Mt. 2:14 When he arose, he took the young Child and His mother and departed for Egypt.
Mt. 2:15 And was there until the death of Herod, that it might be fulfilled which was spoken by the Lord through the prophet, saying, “Out of Egypt I called My Son.”
Mt. 2:16 Then Herod when he saw that he was deceived by the wise men, was exceedingly angry; and he sent forth and put to death all the male children who were in Bethlehem and in all its districts, from two years old and under according to the time which he had determined from the wise men.
Mt. 2:17 Then was fulfilled what was spoken by Jeremiah the prophet, saying:
Mt. 2:18 “A voice was heard in Ramah, lamenting, weeping and great mourning. Rachel weeping for her children, refusing to be comforted, because they were no more.”
Matthew 2:13-18 (NKJV) Other versions ...
Vs. 14: And just how could a family that was so poor that they could only afford young pigeons or doves for a sacrifice afford to travel to Egypt and live there? Again, we see the providence of God through the gifts of gold, frankincense and myrrh; gifts that would provide a living for the family during this period of time.
Vs. 15: The second type of the New Testament quoting the Original Testament is called Literal plus typical. Hosea 11:1, which is quoted here, is a reference to Israel’s exodus out of Egypt. This is an allusion to Exodus 4:22 where Israel became nationally the Son of God. The reference here in Matthew is a type of this.
Josephus, the Jewish historian, relates that Herod became very ill following an act of impiety against the priesthood, at which time an eclipse of the moon occurred. This eclipse, the only one mentioned by Josephus, happened on March 13th of the Julian Period, and the fourth year before the Common Era. Herod’s illness (we have no idea what it was) lasted for several months and it is documented in great detail as being painful and distressful. Many cures were sought and brought temporary relief. However, nothing prevented imminent death. According to Josephus’ calculations, Herod’s death occurred in about September-October, 4 B.C.E. Therefore with the knowledge that Herod’s death was in the autumn, within forty days of the birth of Yeshua, it is established that Yeshua was born during that time of the year.

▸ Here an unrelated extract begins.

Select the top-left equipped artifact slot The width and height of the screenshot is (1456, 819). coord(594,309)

Vs. 16: It was the custom in ancient Israel to count the years of one’s age from the date of conception. Therefore, Herod actually killed children one year old and younger, according to the way age is calculated today. This attempt to kill the seed of the woman is probably described in the book of Revelation this way: and the dragon stood before the woman (Israel) who was ready to be delivered, to devour the Child (Yeshua) as soon as He was born” (Rev. 12:4). But, forewarned by God, Yoseph and Miriam fled to Egypt with the Child.

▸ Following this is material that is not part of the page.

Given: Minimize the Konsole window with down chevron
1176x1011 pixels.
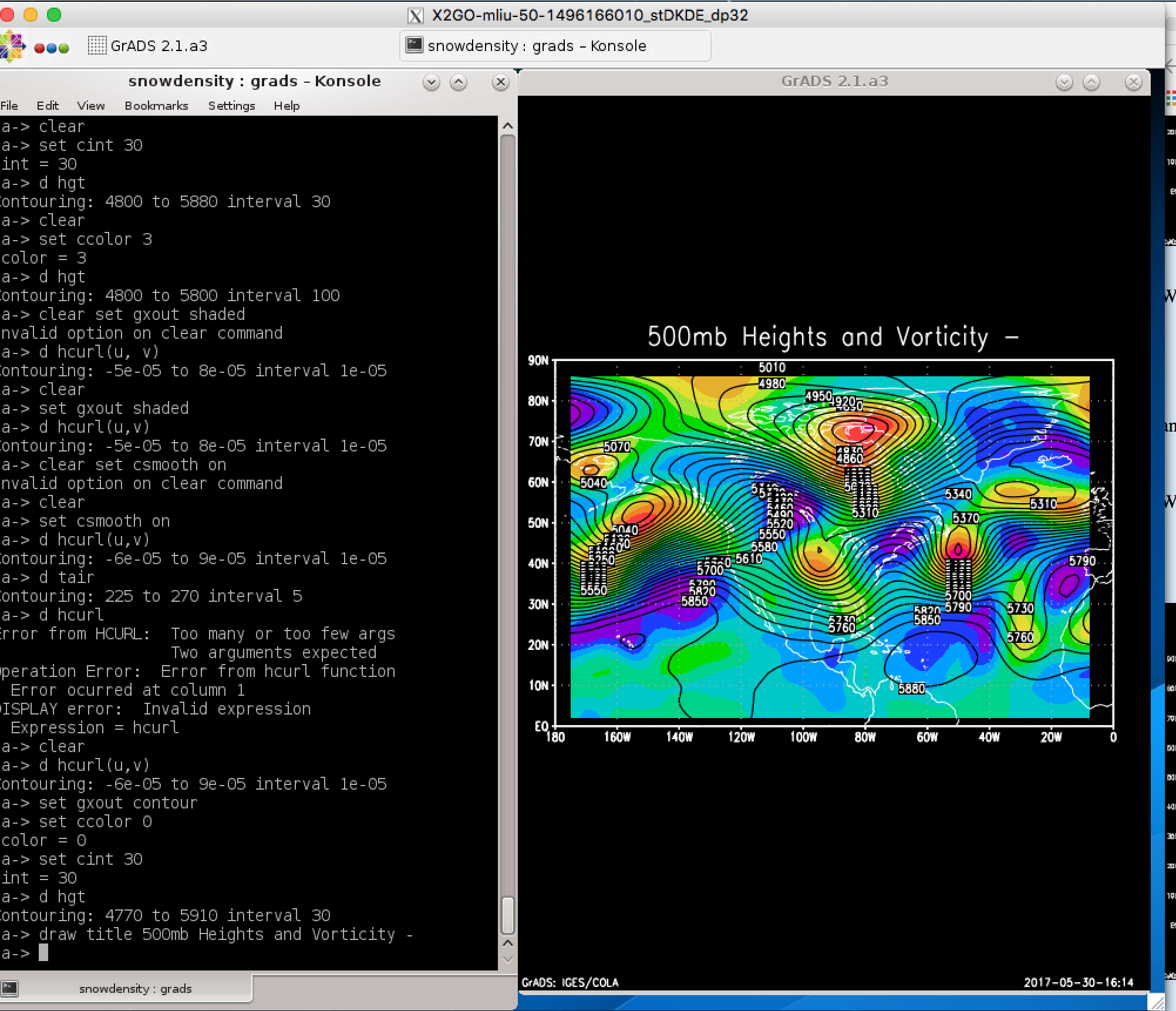Looking at the screenshot, I should (x=432, y=82).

Vs. 17,18: These two verses demonstrate the third way the New Testament quotes the Original Testament. This way is called literal, plus application. If we go back to the text of Jeremiah 31:15 and look at its original context, it is neither history nor prophecy, but something that was already presently happening. It was a present contemporary event of the prophet Jeremiah and is a reference to the Babylonian Captivity. In this account young Jewish men were being taken into captivity in Babylon. When they were taken away, they were taken by the town of Ramah, which is near the place where Rachel was buried. Rachel had become the symbol of Jewish motherhood. Rachel was a matriarch of Israel, wife of Jacob, and mother of Yoeph and Benjamin. She died in childbirth on the way from Bethel to Eprath. As she lay dying, she named her son “Ben Oni,” or “Son of my suffering.” Yoseph always called him Benjamin. Jacob did not bury her in the ancestral patriarchal cave at Machpelah, but interred her at the place of her death and set up a monument over her grave. As the young men went by Ramah the mothers of the town came outside and were weeping for the sons of Israel that they would never see again. Jeremiah pictures this as Rachel (Jewish motherhood) weeping. When Herod ordered the male children to be killed, Jewish mothers were weeping again for sons that they would never see again.